Carmen se fue a visitar una paciente. La enferma, sin los cuidados asiduos de un médico, se moría. Rogaron a Carmen que quedara con ellos, que la atendiera, y que no buscara refugio en el Alcázar y se echara la cuenta de que formaba un número más de la familia. Carmen accedió; en pocos días la enferma se curó por completo. Quién iba a pensar que a los pocos días le iban a exigir la salida, por ser su estancia para ellos peligrosa en caso de registro. Finalmente, el día 3 de agosto por la noche, la echaron a la calle, desoyendo los ruegos de una amiga de la doctora que les prometió sacarla de allí en unos días.
Dios quiso para Carmen esta última terrible prueba de ser vendida por los que había acudido a salvar. Sin fuerzas para razonar, sin valor para comprometer a los que la esperaban en sus casas con los brazos abiertos, se fue ella misma, el día 4 de agosto por la mañana, a presentarse al Comité de la Diputación de Toledo, que como no tenía habitaciones libres, la mandó agregarse a uno de los grupos de monjas que había allí detenidas. Ella se incorporó a las de San Juan de la Penitencia. Gracias a eso disponemos de testimonios enteramente fidedignos de los últimos momentos de nuestra insigne mártir.
Con las monjas estuvo, con las monjas comió, con las monjas habló hasta que vinieron a fusilarla. Ellas – reseña el padre Alonso Getino – nos lo contaron todo.

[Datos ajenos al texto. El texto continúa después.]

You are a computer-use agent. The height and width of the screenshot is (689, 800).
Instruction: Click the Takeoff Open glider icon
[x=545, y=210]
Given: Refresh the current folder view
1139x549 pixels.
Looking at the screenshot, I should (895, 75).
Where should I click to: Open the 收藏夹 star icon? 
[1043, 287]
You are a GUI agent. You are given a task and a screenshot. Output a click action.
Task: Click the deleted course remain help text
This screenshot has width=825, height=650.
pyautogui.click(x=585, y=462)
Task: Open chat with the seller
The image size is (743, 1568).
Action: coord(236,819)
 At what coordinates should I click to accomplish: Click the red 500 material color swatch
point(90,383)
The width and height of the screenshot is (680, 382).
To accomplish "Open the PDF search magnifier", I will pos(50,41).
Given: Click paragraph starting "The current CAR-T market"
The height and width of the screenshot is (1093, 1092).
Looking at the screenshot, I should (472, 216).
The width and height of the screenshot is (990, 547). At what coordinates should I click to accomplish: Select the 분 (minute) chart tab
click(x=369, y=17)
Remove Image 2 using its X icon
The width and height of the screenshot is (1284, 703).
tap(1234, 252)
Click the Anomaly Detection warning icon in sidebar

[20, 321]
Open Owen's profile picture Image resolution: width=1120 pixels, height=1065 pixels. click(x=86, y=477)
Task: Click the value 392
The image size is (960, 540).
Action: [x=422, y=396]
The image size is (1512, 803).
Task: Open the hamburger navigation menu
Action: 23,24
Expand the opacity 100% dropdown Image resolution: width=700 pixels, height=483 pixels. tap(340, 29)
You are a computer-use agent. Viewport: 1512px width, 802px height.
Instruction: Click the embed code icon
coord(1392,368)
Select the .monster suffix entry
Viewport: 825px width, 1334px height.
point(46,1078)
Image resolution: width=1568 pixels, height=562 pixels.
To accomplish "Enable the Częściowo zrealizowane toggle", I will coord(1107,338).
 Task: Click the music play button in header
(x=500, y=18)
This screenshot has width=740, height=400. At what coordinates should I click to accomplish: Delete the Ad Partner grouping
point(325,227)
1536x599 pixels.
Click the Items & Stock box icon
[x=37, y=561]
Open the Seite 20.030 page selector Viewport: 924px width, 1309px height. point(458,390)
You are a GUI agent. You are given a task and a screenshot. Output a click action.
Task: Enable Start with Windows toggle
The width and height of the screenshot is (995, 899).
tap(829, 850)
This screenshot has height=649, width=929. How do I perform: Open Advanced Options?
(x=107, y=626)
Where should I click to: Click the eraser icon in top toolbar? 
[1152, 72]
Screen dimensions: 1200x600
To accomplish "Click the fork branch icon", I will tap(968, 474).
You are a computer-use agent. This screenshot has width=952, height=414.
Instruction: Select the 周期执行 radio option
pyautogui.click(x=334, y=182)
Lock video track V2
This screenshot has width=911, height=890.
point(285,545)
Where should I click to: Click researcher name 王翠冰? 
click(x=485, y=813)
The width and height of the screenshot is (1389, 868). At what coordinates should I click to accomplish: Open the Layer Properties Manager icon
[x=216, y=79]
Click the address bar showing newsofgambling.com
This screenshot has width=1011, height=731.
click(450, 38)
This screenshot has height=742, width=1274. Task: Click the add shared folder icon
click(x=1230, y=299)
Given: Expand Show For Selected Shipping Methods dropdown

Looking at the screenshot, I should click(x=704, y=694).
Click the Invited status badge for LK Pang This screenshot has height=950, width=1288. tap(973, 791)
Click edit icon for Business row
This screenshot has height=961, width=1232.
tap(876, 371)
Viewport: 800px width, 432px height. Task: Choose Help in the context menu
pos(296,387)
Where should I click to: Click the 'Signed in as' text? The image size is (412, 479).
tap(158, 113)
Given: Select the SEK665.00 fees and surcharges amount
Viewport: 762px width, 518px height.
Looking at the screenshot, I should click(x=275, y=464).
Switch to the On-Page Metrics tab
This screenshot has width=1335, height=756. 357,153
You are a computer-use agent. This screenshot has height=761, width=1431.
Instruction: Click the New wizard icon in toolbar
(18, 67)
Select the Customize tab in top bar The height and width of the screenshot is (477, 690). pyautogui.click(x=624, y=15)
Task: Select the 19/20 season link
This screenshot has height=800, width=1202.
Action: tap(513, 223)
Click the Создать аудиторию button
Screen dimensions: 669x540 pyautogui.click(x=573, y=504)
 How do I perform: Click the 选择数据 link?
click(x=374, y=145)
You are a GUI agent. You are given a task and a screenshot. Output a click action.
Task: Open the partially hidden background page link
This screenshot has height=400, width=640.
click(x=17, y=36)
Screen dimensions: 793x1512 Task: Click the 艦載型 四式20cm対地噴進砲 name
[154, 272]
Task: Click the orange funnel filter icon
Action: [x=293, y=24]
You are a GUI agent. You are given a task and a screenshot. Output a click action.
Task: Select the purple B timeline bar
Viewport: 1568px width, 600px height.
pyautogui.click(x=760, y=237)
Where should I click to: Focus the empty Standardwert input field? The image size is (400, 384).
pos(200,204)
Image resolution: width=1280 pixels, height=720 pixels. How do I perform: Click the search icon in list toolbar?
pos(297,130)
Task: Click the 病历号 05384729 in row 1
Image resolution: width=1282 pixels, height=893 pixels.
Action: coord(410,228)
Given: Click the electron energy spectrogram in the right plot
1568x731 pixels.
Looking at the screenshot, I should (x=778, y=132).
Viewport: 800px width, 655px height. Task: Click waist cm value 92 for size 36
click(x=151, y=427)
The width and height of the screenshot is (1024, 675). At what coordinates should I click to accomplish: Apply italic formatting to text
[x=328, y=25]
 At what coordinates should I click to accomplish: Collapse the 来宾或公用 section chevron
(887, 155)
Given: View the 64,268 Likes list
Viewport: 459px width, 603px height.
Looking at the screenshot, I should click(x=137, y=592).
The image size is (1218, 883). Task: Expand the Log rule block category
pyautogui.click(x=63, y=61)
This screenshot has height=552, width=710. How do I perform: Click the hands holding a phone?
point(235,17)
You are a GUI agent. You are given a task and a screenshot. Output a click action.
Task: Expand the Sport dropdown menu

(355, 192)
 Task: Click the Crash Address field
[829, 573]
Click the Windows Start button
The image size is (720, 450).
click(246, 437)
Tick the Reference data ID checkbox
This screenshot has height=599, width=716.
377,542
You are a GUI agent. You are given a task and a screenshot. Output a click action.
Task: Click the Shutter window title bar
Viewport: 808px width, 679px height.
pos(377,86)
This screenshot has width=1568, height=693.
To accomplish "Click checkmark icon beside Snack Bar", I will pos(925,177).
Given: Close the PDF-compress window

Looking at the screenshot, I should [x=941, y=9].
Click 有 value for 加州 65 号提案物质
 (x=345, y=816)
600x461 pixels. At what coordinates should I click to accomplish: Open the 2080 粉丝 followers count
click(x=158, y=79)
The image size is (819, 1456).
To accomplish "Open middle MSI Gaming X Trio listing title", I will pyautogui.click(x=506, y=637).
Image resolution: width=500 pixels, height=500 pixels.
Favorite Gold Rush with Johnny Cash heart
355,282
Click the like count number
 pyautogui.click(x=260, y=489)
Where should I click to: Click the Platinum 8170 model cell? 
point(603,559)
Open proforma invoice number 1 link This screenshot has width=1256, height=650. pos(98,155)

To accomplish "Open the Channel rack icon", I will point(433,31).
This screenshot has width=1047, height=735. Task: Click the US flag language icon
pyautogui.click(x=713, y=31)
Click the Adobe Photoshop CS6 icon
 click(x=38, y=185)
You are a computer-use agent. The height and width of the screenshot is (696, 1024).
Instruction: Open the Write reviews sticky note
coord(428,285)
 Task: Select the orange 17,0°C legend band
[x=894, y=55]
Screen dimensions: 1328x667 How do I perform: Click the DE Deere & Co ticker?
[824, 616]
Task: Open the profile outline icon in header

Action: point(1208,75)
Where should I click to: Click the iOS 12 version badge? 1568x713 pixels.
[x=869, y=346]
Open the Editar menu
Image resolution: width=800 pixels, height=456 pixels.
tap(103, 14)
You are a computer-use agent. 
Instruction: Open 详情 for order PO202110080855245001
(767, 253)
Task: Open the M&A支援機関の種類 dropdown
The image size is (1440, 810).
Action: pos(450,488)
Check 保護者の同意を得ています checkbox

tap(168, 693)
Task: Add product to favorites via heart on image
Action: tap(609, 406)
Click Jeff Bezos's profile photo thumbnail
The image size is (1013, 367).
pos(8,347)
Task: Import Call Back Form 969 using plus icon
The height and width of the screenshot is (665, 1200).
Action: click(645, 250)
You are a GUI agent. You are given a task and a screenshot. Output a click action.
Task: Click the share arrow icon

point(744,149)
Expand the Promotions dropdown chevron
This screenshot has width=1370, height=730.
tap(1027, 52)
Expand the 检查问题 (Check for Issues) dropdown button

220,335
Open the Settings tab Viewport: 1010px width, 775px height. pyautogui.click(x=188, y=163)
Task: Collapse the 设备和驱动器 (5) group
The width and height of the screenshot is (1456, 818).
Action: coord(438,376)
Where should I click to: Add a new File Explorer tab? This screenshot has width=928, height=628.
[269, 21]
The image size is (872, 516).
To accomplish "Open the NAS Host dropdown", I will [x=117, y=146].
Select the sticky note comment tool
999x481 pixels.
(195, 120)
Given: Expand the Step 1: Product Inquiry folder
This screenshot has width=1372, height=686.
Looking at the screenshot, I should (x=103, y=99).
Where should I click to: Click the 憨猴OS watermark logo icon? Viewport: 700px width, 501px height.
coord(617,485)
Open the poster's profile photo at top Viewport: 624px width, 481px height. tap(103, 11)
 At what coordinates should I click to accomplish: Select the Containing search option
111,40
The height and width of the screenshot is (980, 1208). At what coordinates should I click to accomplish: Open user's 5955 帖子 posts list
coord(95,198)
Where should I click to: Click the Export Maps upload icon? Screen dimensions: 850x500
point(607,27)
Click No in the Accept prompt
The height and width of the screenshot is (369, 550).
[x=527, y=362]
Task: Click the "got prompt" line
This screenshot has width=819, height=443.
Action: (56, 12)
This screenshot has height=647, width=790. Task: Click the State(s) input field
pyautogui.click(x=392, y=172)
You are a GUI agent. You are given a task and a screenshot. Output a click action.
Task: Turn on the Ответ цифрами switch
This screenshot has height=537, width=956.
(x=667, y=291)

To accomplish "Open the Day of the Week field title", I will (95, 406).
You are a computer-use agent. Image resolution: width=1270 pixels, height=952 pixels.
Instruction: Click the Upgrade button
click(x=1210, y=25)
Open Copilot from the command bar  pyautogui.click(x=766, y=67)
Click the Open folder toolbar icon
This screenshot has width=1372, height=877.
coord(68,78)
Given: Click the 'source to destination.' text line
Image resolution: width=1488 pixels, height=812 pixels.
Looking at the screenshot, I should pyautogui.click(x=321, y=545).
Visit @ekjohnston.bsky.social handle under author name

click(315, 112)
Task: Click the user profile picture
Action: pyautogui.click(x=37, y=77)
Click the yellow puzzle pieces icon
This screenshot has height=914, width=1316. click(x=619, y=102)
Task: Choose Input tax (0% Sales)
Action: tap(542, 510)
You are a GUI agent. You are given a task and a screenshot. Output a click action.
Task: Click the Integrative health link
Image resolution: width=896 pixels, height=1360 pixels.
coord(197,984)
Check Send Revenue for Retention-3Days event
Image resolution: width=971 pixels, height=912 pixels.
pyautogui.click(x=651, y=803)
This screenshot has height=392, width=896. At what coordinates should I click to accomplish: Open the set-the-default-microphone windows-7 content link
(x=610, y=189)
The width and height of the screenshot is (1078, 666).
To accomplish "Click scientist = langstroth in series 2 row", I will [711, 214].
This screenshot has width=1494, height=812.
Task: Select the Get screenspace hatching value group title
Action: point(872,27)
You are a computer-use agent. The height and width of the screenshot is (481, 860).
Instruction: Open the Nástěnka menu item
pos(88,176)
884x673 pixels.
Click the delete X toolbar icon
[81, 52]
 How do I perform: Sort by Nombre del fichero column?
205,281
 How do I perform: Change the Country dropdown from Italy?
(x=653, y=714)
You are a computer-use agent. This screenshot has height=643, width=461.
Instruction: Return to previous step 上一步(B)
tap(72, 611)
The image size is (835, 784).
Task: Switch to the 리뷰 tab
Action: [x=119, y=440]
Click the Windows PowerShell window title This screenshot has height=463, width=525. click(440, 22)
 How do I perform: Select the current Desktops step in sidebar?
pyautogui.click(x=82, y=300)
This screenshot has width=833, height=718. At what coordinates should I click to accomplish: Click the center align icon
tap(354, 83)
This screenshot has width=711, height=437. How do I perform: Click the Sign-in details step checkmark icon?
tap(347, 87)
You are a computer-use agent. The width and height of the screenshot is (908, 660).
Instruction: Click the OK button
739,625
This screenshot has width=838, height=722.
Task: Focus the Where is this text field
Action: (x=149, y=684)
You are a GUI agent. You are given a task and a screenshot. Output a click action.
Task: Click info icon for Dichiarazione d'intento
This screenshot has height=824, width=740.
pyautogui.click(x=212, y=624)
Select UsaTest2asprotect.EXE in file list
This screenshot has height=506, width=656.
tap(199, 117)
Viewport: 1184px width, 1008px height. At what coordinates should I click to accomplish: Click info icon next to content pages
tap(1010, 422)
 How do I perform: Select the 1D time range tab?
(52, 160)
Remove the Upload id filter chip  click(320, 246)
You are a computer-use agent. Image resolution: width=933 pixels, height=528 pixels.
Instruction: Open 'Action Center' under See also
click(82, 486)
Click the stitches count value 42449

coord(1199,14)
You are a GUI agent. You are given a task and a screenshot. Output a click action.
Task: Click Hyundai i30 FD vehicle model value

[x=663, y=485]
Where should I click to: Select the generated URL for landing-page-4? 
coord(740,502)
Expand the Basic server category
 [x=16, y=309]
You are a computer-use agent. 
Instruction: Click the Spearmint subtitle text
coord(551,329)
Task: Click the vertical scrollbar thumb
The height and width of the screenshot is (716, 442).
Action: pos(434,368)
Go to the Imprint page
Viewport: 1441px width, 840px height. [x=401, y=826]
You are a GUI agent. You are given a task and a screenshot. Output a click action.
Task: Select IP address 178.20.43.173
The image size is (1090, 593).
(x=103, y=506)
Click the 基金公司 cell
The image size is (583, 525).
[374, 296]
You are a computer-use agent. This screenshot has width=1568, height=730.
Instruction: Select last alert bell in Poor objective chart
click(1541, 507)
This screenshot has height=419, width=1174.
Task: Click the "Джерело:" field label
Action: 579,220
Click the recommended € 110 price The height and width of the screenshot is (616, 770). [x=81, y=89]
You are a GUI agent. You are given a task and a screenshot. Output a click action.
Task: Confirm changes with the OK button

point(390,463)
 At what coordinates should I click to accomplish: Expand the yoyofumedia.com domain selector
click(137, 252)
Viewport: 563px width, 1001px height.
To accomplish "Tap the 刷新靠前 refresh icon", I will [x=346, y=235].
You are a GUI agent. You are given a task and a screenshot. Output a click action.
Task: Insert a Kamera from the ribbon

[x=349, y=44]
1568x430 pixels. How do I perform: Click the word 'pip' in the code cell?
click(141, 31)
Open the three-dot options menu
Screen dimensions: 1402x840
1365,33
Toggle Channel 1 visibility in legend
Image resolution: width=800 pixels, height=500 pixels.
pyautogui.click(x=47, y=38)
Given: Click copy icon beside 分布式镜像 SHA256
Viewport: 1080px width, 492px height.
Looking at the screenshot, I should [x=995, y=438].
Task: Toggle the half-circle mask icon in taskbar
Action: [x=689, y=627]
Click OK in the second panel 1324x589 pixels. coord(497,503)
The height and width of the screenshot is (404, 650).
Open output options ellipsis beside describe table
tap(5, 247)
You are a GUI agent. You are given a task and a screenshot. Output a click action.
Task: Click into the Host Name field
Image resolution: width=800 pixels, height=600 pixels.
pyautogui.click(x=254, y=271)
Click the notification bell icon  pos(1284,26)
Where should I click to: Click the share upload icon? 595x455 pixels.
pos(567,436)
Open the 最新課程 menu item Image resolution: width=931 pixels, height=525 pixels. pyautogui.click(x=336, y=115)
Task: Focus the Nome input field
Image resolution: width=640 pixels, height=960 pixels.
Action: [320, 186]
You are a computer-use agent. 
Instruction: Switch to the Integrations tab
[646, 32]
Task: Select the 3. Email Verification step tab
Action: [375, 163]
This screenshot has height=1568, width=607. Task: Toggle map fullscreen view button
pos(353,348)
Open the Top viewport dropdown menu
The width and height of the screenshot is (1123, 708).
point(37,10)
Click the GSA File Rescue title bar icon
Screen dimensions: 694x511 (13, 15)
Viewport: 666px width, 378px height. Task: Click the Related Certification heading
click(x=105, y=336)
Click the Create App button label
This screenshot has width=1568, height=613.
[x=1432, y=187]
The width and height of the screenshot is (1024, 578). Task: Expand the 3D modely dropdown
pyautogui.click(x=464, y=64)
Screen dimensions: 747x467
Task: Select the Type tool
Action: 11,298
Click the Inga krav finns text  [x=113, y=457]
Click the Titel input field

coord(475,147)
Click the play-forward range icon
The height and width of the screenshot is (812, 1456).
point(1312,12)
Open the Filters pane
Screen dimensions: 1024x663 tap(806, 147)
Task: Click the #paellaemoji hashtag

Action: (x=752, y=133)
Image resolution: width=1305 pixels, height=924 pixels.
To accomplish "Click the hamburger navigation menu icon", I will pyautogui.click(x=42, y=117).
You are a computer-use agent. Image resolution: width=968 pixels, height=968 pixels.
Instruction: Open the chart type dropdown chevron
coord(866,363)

Por ser el día de santo Domingo (entonces se celebraba el 4 de agosto), tres dominicas del convento próximo se fueron por la tarde a acompañar a las monjas de San Juan de la Penitencia y a llevarles ropa para una enferma y unas golosinas para todas. Conocían mucho las religiosas de Santo Domingo el Real a Carmen, que llorando las abrazaba y estuvo en efusiva conversación con ellas hasta que se retiraron.
En una habitación contigua estaban las togas de los abogados de Toledo, que se entretuvieron en registrar. Conoció ella la de su hermano Luis, ya asesinado y la besaba con delirio.
A Carmen le faltaba por rezar algunas oraciones, y con gran edificación de las monjas hizo sus preces de rodillas. Después se sentó a rezar una parte del Rosario que tenía de costumbre, y rezándola la hallaron los esbirros que venían a matarla.
Llevaba Carmen, según dicen las monjas, un crucifijo grande, su compañero inseparable, al decir de algunos familiares; llevaba también un escapulario con los cordones tan a la vista, que se lo advirtieron las monjas. Ella contestó: “Conmigo anduvo siempre y no me lo quitaré, aunque me maten”. Le había prometido el presidente mandarla a cuidar una enferma, cosa que ella recelaba creer. “Me llevarán para matarme”, decía ella a las monjas. “Enséñenme un acto de contrición breve. Y si no, empezaré el Credo, y hasta donde llegue”, añadía.
Al llegar los verdugos armados y al adelantarse uno sin armas, pronunciando su nombre y apellido, ella se levantó y sin decir nada, cayéndosele grandes lagrimones, que indicaban se había percatado del momento terrible, salió tras los esbirros. Eran seis milicianos armados; se pusieron tres a cada lado y salieron a pasos presurosos, no por la escalera principal, sino por una que lleva a la puerta trasera. Por ella la sacaron a la granja, donde las monjas oyeron muy pronto la descarga fatal.
Allí fue asesinada la Doctora Miedes y allí estuvo muchas horas su cuerpo, compadecido de muchos que lamentaban la muerte de quien a tantos había librado de ella, y profanado de algunas miserables mujerzuelas que registraron sus vestidos y exhibían luego como un trofeo lo que en ellos habían encontrado.
A Carmen la condenaron a muerte por no ser perjura, y ella se fue al suplicio con su escapulario, con su Crucifijo, con su rosario, cuando acababa de rezarlo, y musitando el Credo.
Sabia, modesta, laboriosa, caritativa, valerosa, piadosa… le faltaba la gracia del martirio y la acogió aceptando la muerte por ser fiel a Cristo.